Keberhasilannya dan tim untuk bertahan di tengah pandemi, diakui Qori, terutama dipengaruhi oleh dukungan dari kampus.

“Tahun ini kami berkesempatan menjadi satu dari 46 kelompok bisnis rintisan mahasiswa yang diberikan pembekalan dan pendanaan dari kampus. Selain dukungan finansial, kami juga mendapatkan kelas entrepreneur yang dilaksanakan secara reguler, seperti branding dan manajemen finansial. Kami juga dibimbing oleh satu orang mentor, Ibu Nursechafia, S.E., M.Ec., pakar di bidang kewirausahaan,” tutur Qori.
Ide usaha sambal pecel ini, telah dimiliki oleh Qori sejak ia duduk di bangku Sekolah Menengah Pertama (SMP).
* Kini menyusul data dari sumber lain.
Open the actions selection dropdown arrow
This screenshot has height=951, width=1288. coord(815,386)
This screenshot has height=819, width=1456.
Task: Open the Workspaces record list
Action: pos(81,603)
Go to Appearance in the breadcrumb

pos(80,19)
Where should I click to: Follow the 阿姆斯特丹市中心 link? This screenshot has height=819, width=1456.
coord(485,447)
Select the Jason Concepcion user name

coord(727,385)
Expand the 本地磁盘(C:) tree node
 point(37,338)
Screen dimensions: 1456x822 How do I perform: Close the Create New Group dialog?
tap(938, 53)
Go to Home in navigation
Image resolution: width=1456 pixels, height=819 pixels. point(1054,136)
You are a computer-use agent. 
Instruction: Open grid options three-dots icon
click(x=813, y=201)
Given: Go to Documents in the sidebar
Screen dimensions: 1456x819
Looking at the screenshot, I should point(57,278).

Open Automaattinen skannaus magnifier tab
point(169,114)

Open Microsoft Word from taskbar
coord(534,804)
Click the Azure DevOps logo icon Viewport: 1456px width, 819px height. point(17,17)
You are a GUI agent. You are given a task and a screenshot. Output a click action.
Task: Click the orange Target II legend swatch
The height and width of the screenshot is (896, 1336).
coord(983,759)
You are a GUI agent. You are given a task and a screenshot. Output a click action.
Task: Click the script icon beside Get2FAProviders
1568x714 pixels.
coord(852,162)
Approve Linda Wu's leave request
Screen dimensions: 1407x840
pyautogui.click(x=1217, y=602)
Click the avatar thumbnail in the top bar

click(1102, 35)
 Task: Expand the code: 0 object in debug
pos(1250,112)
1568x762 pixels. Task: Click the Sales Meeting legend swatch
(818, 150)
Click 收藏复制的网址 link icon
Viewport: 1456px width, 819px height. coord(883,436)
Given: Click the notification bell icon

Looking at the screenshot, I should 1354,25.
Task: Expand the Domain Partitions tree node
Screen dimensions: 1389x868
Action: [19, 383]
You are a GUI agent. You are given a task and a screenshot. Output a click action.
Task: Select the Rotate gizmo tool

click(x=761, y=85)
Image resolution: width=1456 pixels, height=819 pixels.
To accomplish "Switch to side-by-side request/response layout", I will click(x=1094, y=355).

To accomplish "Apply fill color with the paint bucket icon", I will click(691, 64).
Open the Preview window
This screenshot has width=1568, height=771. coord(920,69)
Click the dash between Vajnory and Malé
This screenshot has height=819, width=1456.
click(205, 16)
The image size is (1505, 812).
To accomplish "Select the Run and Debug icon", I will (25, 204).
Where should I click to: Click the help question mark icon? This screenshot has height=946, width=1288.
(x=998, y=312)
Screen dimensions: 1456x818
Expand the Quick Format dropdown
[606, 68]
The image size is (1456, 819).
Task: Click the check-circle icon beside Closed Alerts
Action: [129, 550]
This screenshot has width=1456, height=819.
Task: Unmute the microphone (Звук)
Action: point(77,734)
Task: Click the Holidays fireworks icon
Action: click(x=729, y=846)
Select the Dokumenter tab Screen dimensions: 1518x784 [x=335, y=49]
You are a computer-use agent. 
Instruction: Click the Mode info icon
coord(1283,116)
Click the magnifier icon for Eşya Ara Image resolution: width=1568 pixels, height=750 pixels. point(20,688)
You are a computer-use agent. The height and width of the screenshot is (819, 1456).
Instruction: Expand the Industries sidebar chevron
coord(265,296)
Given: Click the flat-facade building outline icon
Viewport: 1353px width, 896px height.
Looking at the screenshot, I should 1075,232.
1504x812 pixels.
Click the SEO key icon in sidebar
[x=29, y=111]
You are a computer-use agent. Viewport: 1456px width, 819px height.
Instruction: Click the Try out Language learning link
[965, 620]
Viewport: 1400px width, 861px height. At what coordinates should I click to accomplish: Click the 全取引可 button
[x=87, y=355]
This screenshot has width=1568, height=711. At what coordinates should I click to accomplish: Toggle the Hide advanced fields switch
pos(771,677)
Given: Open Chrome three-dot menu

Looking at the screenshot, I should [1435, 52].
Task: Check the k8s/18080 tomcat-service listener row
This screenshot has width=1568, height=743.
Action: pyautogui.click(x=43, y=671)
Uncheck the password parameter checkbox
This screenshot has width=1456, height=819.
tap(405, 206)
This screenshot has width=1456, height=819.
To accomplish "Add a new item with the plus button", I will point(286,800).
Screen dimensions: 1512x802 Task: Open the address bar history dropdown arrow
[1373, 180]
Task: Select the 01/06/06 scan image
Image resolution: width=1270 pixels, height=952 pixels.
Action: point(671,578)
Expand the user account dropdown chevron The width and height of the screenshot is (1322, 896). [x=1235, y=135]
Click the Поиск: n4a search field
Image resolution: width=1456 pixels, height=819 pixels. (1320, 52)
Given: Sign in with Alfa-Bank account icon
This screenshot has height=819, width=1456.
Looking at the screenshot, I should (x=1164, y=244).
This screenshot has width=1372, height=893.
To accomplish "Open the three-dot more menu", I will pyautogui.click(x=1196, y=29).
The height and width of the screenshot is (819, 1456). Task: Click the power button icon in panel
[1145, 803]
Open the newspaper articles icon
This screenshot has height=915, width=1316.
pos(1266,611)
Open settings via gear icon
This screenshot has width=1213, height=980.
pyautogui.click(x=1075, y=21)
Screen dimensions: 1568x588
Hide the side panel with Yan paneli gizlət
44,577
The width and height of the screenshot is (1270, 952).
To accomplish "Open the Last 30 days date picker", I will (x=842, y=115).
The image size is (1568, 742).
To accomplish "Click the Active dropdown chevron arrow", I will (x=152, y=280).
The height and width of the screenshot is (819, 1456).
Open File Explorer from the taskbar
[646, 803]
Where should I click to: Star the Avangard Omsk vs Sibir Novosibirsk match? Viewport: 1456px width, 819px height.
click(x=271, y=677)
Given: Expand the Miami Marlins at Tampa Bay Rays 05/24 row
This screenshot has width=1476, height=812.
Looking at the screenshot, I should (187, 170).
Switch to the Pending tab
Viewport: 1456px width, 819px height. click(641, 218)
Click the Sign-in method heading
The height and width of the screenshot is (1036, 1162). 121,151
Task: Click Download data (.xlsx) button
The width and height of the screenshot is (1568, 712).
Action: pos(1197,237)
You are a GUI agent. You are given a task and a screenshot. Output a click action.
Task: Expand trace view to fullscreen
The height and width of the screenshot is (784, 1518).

Selama menempuh pendidikan di bangku Sekolah Menengah Atas (SMA), Qori juga melakukan produksi yang terus ia tingkatkan kualitasnya.
“Baru ketika kuliah dan dapat dukungan dari kampus lah, kami mulai mencoba memproduksi jenis produk lainnya dan melakukan ekspansi penjualan dengan memanfaatkan marketplace,” ujar mahasiswa angkatan 2019 tersebut.
Setidaknya empat produk dari brand Sambal Pecel Bung Karno telah dijual di pasaran, yakni: Bumbu Sate, Bumbu Tahu Telur, Sambel Pecel, dan Bumbu Gado-gado. Rasa yang otentik dan bahan baku yang premium, dikatakan Qori, menjadi salah satu keunggulan dari produknya dibandingkan dengan produk serupa dari brand lain.
Dibantu kedua rekannya, Nur Arifka, mahasiswa Teknik Sipil Universitas Pertamina, dan Millenia Shinta, mahasiswa Teknik Logistik Universitas Pertamina, Qori telah berhasil memasarkan produknya ke berbagai daerah di Indonesia seperti Sulawesi, Kalimantan Barat, dan Kalimantan Timur.